Mechanisms of Exotoxin Action

  1. Membrane Disruption: Creating protein pores in the host cell membrane, leading to lysis. This is common in cytotoxins like hemolysin.

  2. Superantigens: These overstimulate the immune response, causing massive cytokine release and tissue damage. Example: Toxic Shock Syndrome (TSS) caused by Staphylococcus aureus.

  3. AB Toxins: Toxins containing two distinct protein subunits:

    • B subunit: The "Binding" component; it identifies and binds to the specific target cell or tissue.

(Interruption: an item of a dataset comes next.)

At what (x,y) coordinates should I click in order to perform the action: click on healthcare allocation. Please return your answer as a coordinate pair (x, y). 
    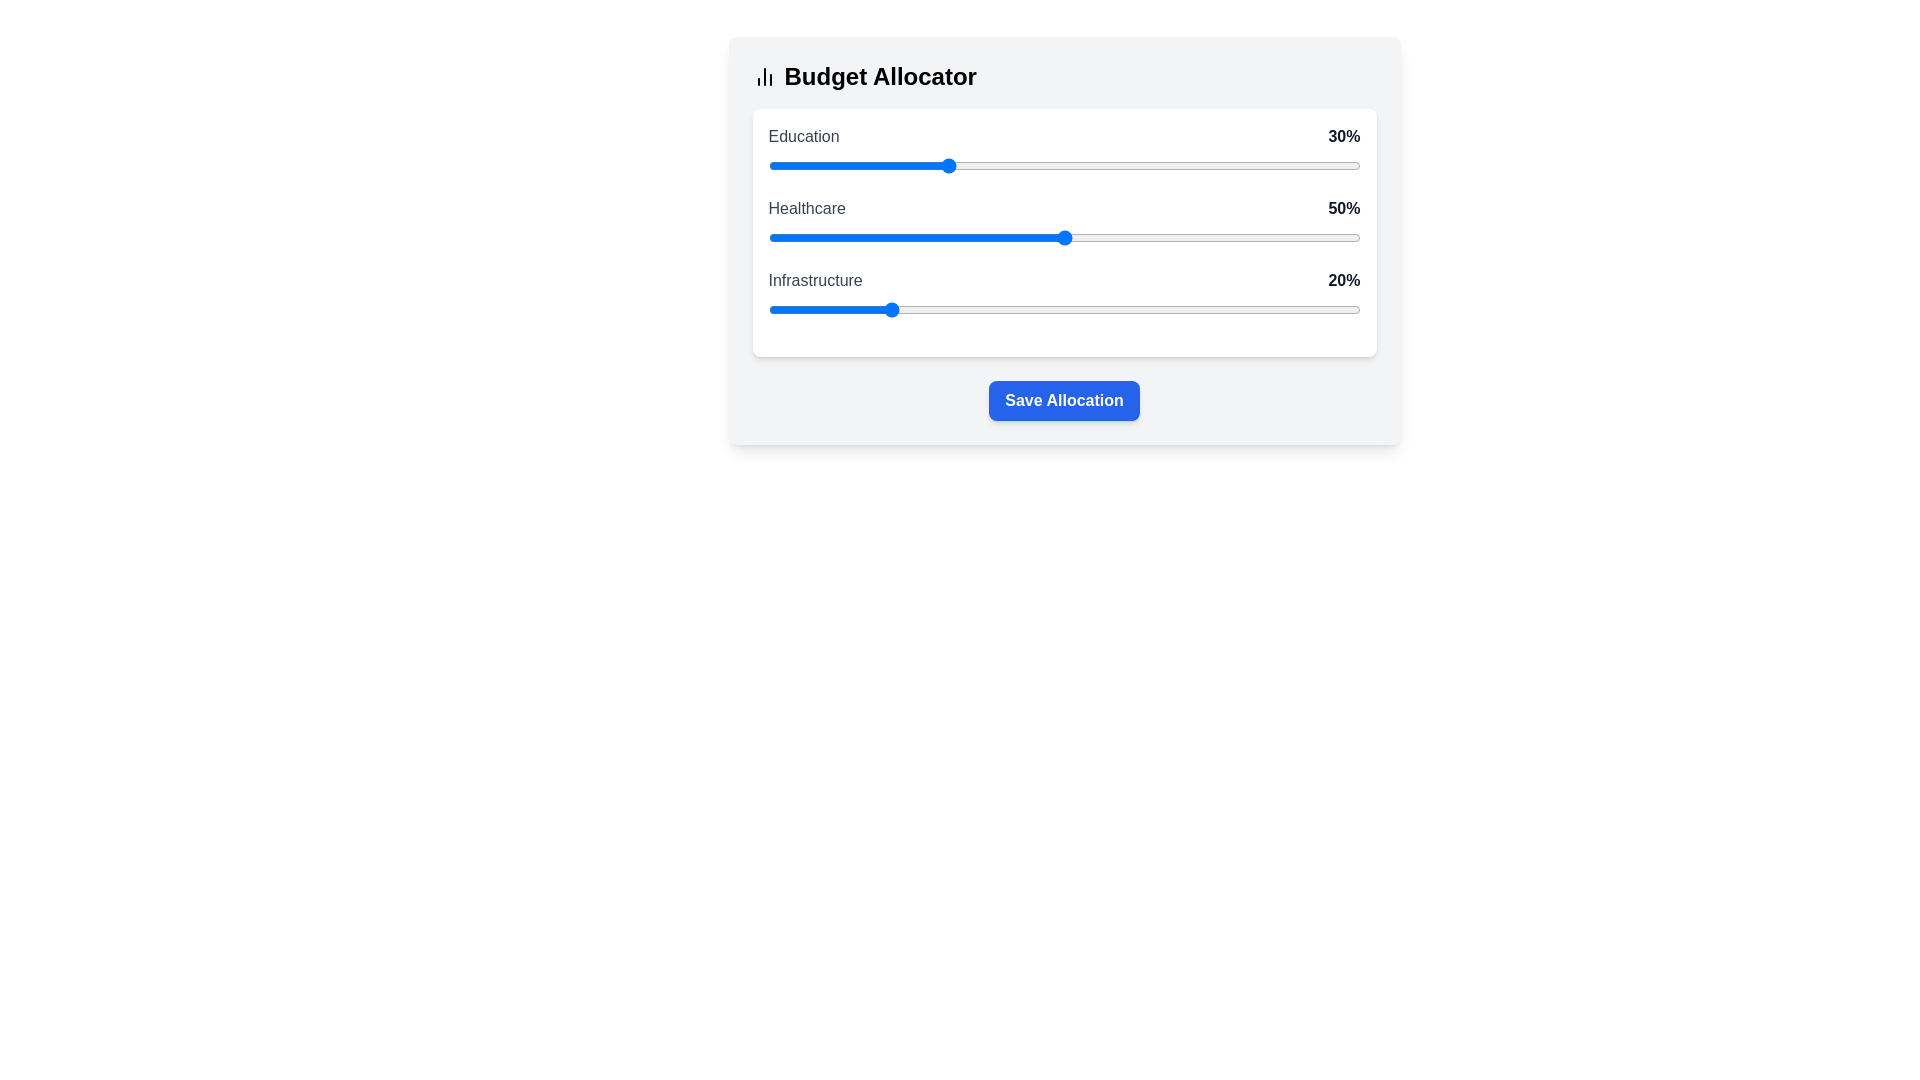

    • A subunit: The "Active" component; it enters the cell and mediates specific damage.

Common AB Toxins and Diseases

  • Diphtheria Toxin: Produced by Corynebacterium diphtheriae. It blocks protein synthesis, leading to cell death and extensive organ damage.

  • Botulinum Neurotoxin: Produced by Clostridium botulinum.

    • Mechanism: Blocks the release of the neurotransmitter acetylcholine from motor neurons.

    • Result: Results in flaccid paralysis of muscles. Death usually occurs via suffocation because respiratory muscles cannot contract.

  • Tetanus Neurotoxin: Produced by Clostridium tetani.

    • Mechanism: Blocks the release of inhibitory signals (neurotransmitters) that allow muscles to relax.

    • Result: Results in uncontrollable muscle contractions, famously known as lockjaw. Death usually occurs via suffocation.

  • Cholera (Vibrio) Enterotoxin: Produced by Vibrio cholerae.

    • Mechanism: Causes the host cells to secrete electrolytes (salts) into the GI tract.

    • Result: Leads to severe osmotic diarrhea. Patients may die rapidly due to extreme dehydration.